Ich fürchte, dass wir in Bezug auf den Krieg genauso Recht haben werden wie in Bezug auf die Migration. Der Westen ist leichtsinnig, auf der Grundlage von Fehleinschätzungen und mit einer fehlerhaften Strategie in den ukrainisch-russischen Krieg eingetreten. Die Situation wird immer schlimmer, auch die Kämpfe nehmen nicht ab, sondern sie eskalieren. Es gibt keine Lösung für den Krieg auf dem Schlachtfeld, dort gibt es nur Tote, Leid und Zerstörung. Was wir brauchen, sind ein Waffenstillstand, Verhandlungen und Frieden. In Europa sieht heute vorerst Ungarn den Frieden als seine Mission an. Aber bald werden, wie bei der Migration geschehen, auch andere den Fehler der Befürwortung des Krieges erkennen und auf die Seite des Friedens wechseln. Ungarn hat Friedensmissionen nach Kiew, Moskau, Peking und zu Präsident Trump gestartet. Wir haben damit die Debatte über den Frieden in Europa eröffnet, was bisher unmöglich war. Auf Initiative Ungarns hat sich eine internationale Staatengruppe, die „Freunde des Friedens“, gebildet, die nicht tatenlos zusehen will, wie die gesamte Menschheit an den Rand eines dritten Weltkrieges getrieben wird.

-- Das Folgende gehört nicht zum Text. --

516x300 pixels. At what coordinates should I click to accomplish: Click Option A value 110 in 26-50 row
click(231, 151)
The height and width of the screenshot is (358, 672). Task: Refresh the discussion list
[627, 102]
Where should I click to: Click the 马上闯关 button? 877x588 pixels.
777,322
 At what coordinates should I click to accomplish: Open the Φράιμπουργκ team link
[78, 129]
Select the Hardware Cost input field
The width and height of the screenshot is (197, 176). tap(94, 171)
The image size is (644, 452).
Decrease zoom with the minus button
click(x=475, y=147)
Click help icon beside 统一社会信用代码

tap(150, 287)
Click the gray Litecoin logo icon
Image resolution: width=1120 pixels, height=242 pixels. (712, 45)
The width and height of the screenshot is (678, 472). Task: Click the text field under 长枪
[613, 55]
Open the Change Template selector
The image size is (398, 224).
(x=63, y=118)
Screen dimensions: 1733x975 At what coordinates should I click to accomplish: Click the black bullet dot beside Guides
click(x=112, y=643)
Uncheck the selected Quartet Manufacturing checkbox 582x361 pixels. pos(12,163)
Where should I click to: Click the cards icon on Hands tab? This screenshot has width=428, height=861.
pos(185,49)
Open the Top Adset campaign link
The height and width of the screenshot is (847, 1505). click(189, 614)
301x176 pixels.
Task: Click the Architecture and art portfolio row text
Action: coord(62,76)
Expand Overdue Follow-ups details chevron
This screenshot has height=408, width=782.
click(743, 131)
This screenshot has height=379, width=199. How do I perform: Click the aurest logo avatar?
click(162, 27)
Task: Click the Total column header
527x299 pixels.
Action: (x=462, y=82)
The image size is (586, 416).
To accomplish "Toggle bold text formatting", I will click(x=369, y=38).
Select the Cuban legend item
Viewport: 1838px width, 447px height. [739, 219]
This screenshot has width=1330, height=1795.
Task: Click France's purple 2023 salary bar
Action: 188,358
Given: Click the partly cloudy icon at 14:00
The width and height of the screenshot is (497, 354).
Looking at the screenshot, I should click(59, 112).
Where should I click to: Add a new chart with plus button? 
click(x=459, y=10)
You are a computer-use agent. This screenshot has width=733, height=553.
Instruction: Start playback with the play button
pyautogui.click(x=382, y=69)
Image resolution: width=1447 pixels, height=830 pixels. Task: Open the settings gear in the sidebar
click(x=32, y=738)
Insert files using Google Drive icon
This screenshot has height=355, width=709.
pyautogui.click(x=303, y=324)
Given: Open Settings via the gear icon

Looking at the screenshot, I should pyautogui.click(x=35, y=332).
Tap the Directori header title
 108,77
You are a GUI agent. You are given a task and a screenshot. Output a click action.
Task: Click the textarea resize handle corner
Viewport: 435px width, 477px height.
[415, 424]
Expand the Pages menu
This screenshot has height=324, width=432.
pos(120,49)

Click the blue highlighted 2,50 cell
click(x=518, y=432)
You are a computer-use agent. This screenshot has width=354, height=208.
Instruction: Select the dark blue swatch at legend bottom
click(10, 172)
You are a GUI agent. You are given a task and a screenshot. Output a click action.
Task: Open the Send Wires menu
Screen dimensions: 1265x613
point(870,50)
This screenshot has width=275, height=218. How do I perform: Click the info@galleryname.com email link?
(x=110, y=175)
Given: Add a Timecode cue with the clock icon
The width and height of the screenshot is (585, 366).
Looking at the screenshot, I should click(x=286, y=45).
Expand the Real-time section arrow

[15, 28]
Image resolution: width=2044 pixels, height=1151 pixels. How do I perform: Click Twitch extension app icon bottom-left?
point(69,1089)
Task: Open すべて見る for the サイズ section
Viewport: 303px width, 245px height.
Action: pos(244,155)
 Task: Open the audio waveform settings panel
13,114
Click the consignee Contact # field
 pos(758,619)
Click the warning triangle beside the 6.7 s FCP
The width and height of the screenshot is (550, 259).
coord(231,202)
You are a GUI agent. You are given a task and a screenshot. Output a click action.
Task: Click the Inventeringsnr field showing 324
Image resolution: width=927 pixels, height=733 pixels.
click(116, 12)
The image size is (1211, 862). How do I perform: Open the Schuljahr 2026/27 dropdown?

Sehr geehrte Mitabgeordnete!
Ob Überschwemmungen, Wirtschaft, Europäische Union, Migration oder Krieg, am Ende geht es immer um die Frage der Souveränität und der nationalen Unabhängigkeit. Ungarns Regierung ist eine nationale Regierung und daher notwendigerweise souveränistisch. Die internationale Zusammenarbeit ist eine wichtige und schöne Sache, aber wir wissen, dass wir uns in Wirklichkeit nur auf uns selbst wirklich verlassen können. Ungarn hat schon immer die Probleme aus der internationalen Arena bekommen, und die Lösung war immer nationaler Widerstand, nationale Einheit und nationale Regierung. In vielen Ländern Europas war es umgekehrt, zum Beispiel in Deutschland, weshalb sie souveränen Regierungen misstrauen. Manchmal sind sie sogar nicht nur misstrauisch, sondern feindselig. Manchmal offen, manchmal verdeckt, versuchen sie auch, die Souveränität der nationalen Regierungen einzuschränken. Offene Angriffe, wie die des Europäischen Parlaments, sind leichter zu erkennen und leichter abzuwehren. Verdeckte Angriffe, Versuche der Destabilisierung, sind eine schwierigere Angelegenheit. Eine erfolgreiche Verteidigung ist da schwieriger, aber nicht unmöglich. Nehmen wir zum Beispiel einen Bericht, der im Sommer von der internationalen Mediengruppe Reuters – nicht von MTI, sondern von Reuters! – veröffentlicht wurde und den Desinformationskrieg der USA gegen chinesische Impfstoffe während der COVID-Pandemie aufdeckte. Ich denke, dass wir in Zukunft solches mehr und mehr zu erwarten haben. Deshalb möchte ich dem Hohen Haus versichern, dass die Regierung im Interesse der Souveränität und Unabhängigkeit Ungarns ohne Zögern alle Mittel des ungarischen Staates einsetzen wird. Wir werden Ungarn gegen alle Handlungen verteidigen, die die Interessen, die Sicherheit, das Wohlergehen und die Gesundheit der ungarischen Menschen bedrohen, unabhängig davon, aus welcher Richtung der Windrose sie auch kommen mögen. Wir haben keine leichte Aufgabe, aber ich bin überzeugt, und ich habe die Erfahrung gemacht, dass, egal wie aussichtslos die Situation auch sein mag, wenn man durchhält und sein Bestes gibt, sich am Ende alles zum Guten wendet.
In diesem Sinne wünsche ich den Mitgliedern des Hohen Hauses eine sinnvolle und fruchtbare Debatte in der Herbstsitzungsperiode.
Ich danke Ihnen, dass Sie mich angehört haben.